Benchmarks

Introduction

Selecting the correct outlier detection and thresholding method can be a difficult task. Especially with all the different methods available in both stages. Quantifying how well each method performs over a variety of datasets may help when selecting based on either accuracy or robustness or both. PyOD provides a highly detailed analysis on the performance of all the available methods, with great insight and interpretability anomaly detection benchmark paper.

Since the thresholding methods are dependant on both the dataset and the outlier detection likelihood scores, in order to quantify how well a threshold method works, it must be tested against multiple datasets applying multiple outlier detection methods to each dataset. All the benchmark datasets can be found at ODDS.


To quantify how well the threshold method is able to correctly set inlier/outlier labels for a dataset, a well-defined metric must be used. The Matthews correlation coefficient (MCC) will be used as it provides a balanced measure when assessing class labels from a binary setup for an imbalanced dataset. This coefficient is given as,

MCC = \frac{TP \cdot TN - FP \cdot FN}{\sqrt{(TP + FP) \cdot (TP + FN) \cdot (TN + FP) \cdot (TN + FN)}} \mathrm{,}

where TP, TN, FP, FN represent the true positive, true negative, false positive, and the false negative respectively. The MCC ranges from -1 to 1 where 1 represents a perfect prediction, 0 an average random prediction, and -1 an inverse prediction. This metric performs particularly well at providing a balanced score and penalizing thresholding methods that tend to over predict the best contamination level (most TP and TN and least FP and FN) based on the selected outlier detection likelihood scores unlike the F1 score which focuses only on outliers. However, if finding and removing all the outliers regardless of how many inliers also get removed the F1 score is a better metric.

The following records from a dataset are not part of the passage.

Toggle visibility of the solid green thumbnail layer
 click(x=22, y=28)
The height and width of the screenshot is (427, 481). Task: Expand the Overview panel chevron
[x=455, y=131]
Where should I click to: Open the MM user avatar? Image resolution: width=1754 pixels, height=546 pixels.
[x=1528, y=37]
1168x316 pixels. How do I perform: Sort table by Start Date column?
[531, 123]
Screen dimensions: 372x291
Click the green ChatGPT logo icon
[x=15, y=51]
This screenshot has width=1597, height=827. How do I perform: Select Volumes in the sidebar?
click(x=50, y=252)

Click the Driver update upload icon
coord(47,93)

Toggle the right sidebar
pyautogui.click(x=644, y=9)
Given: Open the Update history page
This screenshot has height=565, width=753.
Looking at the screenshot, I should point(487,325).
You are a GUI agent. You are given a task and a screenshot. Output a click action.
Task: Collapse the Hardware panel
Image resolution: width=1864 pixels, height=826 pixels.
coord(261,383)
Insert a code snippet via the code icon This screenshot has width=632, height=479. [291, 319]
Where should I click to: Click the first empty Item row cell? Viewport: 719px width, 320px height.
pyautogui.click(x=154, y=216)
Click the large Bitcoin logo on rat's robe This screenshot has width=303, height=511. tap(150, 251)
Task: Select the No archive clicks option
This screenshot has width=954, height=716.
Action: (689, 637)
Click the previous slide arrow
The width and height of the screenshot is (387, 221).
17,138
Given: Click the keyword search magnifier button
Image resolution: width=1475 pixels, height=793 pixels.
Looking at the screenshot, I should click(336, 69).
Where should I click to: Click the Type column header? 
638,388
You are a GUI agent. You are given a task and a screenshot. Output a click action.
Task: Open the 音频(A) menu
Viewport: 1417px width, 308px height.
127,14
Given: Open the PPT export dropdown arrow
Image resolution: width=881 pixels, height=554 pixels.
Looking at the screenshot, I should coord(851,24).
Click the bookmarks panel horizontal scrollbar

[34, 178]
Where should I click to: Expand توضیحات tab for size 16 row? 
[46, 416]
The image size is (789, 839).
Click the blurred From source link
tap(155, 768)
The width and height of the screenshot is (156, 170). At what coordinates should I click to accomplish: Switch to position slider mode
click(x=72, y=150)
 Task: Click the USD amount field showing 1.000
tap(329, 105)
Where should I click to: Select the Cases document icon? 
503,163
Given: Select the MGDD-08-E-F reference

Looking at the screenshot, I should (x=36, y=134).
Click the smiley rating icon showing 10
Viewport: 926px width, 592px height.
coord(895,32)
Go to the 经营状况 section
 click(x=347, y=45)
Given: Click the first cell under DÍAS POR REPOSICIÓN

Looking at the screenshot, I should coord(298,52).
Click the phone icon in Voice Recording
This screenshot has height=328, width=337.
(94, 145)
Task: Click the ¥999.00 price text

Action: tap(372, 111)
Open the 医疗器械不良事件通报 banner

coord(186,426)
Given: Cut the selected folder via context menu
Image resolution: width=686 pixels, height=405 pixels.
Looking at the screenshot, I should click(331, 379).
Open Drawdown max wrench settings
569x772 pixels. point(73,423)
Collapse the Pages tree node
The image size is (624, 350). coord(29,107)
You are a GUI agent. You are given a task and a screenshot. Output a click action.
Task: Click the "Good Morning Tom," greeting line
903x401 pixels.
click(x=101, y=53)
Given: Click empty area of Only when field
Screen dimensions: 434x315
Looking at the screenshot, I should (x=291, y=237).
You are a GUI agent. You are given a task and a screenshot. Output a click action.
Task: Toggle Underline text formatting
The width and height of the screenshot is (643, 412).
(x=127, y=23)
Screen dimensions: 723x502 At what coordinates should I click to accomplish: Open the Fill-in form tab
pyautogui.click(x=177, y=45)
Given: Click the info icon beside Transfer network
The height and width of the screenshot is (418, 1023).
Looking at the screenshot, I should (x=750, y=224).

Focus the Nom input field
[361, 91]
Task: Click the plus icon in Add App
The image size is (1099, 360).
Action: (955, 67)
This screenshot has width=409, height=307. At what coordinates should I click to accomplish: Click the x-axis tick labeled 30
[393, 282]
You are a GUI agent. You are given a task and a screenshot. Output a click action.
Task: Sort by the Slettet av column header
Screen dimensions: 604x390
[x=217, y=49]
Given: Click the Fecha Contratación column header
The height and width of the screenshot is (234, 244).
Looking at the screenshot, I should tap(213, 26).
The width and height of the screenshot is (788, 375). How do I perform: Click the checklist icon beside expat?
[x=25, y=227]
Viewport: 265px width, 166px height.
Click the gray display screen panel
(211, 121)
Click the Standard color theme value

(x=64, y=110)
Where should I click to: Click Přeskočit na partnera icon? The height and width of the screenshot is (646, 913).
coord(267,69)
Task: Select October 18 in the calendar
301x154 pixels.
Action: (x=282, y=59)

Since the thresholding method is heavily dependant on the outlier detection likelihood scores, and therefore the selected outlier detection method, simply calculating the MCC for each dataset would yield varying results that would have more dependance on the selected outlier method than the thresholding method. To correctly evaluate and eliminate the effects of the selected outlier detection method, the MCC deterioration will be used. This deterioration score is the difference between the MCC of the thresholded labels and the MCC for the labels produced by setting the true contamination level for the selected outlier detection method (e.g. KNN(contamination=true_contam)).

For consistency, the benchmark results below used the unit-normalized MCC, which is given by,

MCC_{\rm{norm}} = \frac{MCC + 1}{2} \mathrm{.}

Benchmarking

All the thresholders using default parameters were tested on the arrhythmia, cardio, glass, ionosphere, letter, lympho, mnist, musk, optdigits, pendigits, pima, satellite, satimage-2, vertebral, vowels, and wbc datasets using the PCA, MCD, KNN, IForest, GMM, and COPOD outlier methods on each dataset. The MCC deterioration was calculated for each instance and the mean and standard deviation of all the scores were calculated.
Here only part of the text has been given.